Groupthink has been studied in many contexts and is common across many teams and many common causes have been identified.
- First, high group cohesiveness and homogeneity makes it less likely that alternative views are identified and explored, for example, where all data scientists have specialized in the same machine-learning techniques and maybe have even taken the same classes at the same university. While diversity in teams is not a sufficient solution in itself, more diverse teams are more likely to bring different view points to an issue and detect possible issues; for example, team members who previously faced discrimination may be more sensitive to potential fairness issues in depression prognosis.
- Second, organizational structure can isolate leadership or entire teams from feedback mechanisms or develop a culture of discouraging exploration of competing ideas. Interdisciplinary teams already bring different perspectives at a technical level, but it is also important to make sure that all team members can contribute and voice their opinions and concerns. For example, siloing off operators may lead to a team that prescribes an ML platform and deployment mechanisms to data scientists but does not listen to requests for specialized use cases or simpler, more agile processes.
- Finally, situational contexts can drive groupthink, such as stressful external threats, recent failures, and moral dilemmas. These are not unlikely in the competitive field of ML-enabled systems and the evolving and poorly regulated nature of AI ethics. For example, if the social media company is under public scrutiny because of lots of media attention of recent high-profile depression-related suicides, the team might cut corners and deploy a model knowing that it is of low accuracy and that the mitigation strategies in place are not yet working well to protect users from the stress (and potential overtreatment and social stigma) of false positives labeling them as depressed.

**Provided material**

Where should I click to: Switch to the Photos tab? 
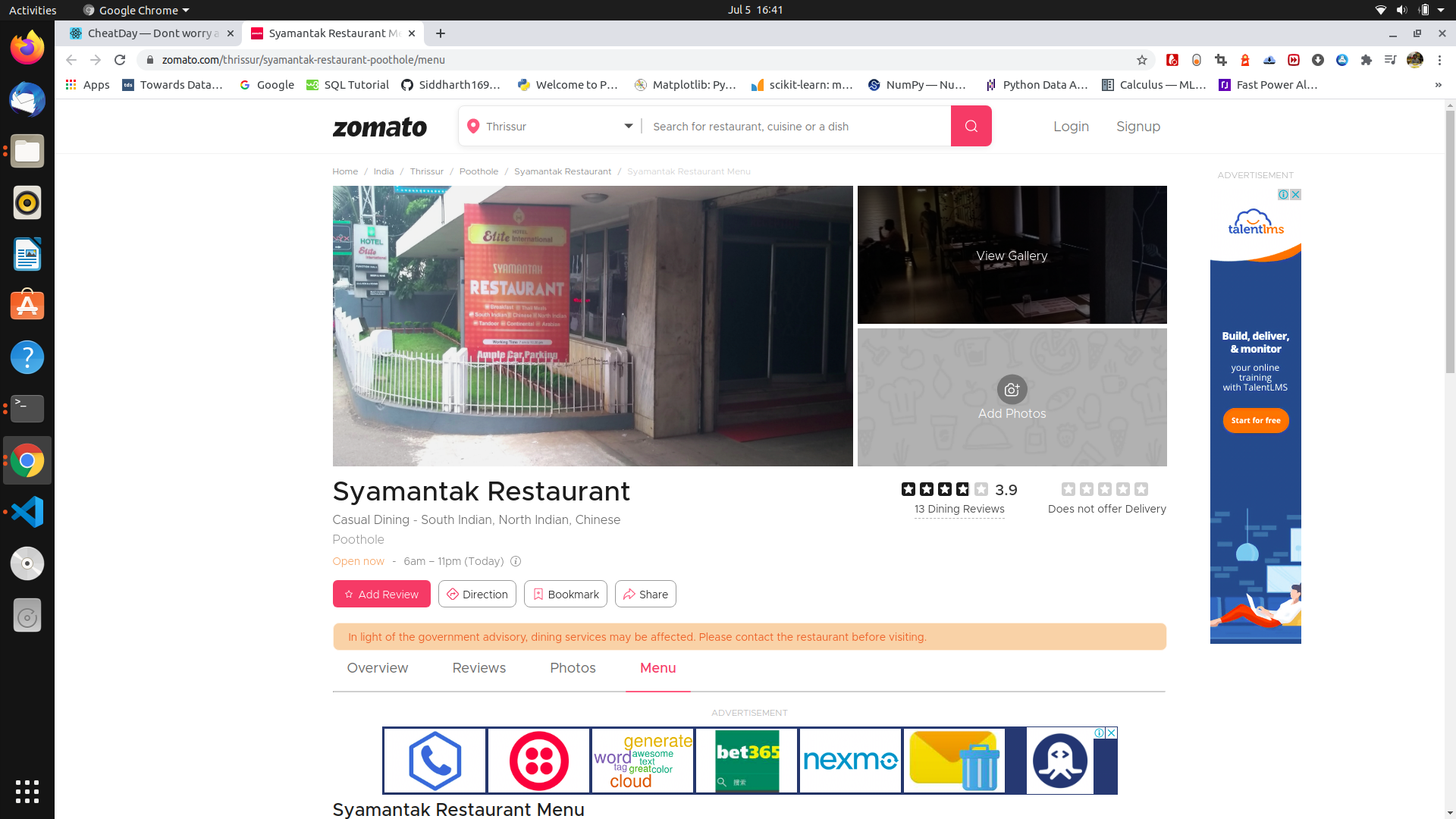pyautogui.click(x=573, y=668)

**Job 1**
For each statement below, decide whether it agrees with the groupthink text. Answer yes or no and quote the words of the text that decide it.
(a) Diverse teams are by themselves a sufficient solution to groupthink.
(b) Stressful external threats are named as a situational context that can drive groupthink.
(c) Siloing off operators may lead to a team that listens to data scientists' requests for specialized use cases.
**Job 2**
Please return the passage of the groupthink text starting with "Groupthink has been" and going on through "in depression prognosis.", copied word for word.

**Result 1**
(a) No: "While diversity in teams is not a sufficient solution in itself"
(b) Yes: "situational contexts can drive groupthink, such as stressful external threats, recent failures, and moral dilemmas"
(c) No: "does not listen to requests for specialized use cases or simpler, more agile processes"

**Result 2**
Groupthink has been studied in many contexts and is common across many teams and many common causes have been identified.
- First, high group cohesiveness and homogeneity makes it less likely that alternative views are identified and explored, for example, where all data scientists have specialized in the same machine-learning techniques and maybe have even taken the same classes at the same university. While diversity in teams is not a sufficient solution in itself, more diverse teams are more likely to bring different view points to an issue and detect possible issues; for example, team members who previously faced discrimination may be more sensitive to potential fairness issues in depression prognosis.